_ACTIVITY_. Going through the entries below, count each line that holds "agent" and give only the total.

**** DATA TO PROCESS

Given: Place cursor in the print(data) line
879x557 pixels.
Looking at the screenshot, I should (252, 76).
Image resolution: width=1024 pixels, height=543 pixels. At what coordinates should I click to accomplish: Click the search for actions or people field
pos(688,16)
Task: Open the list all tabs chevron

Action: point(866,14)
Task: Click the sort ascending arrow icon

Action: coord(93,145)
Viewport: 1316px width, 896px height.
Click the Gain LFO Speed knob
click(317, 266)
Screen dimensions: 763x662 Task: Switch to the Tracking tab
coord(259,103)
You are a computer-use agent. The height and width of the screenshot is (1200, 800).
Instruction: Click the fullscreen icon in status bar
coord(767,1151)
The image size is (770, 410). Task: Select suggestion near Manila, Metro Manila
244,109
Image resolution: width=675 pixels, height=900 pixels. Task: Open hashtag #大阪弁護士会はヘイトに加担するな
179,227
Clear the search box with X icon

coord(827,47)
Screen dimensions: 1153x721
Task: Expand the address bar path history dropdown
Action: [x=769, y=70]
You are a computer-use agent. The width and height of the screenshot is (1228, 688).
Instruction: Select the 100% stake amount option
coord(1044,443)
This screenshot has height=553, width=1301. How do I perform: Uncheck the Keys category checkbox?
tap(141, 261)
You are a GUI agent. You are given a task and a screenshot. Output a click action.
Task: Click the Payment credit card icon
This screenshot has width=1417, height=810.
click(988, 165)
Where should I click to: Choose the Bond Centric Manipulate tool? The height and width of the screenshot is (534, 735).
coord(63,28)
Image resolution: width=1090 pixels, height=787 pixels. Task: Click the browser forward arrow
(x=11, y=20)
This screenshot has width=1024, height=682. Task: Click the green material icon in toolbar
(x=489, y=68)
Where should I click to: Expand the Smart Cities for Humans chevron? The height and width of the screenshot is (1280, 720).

********

_EXERCISE ANSWER_. 3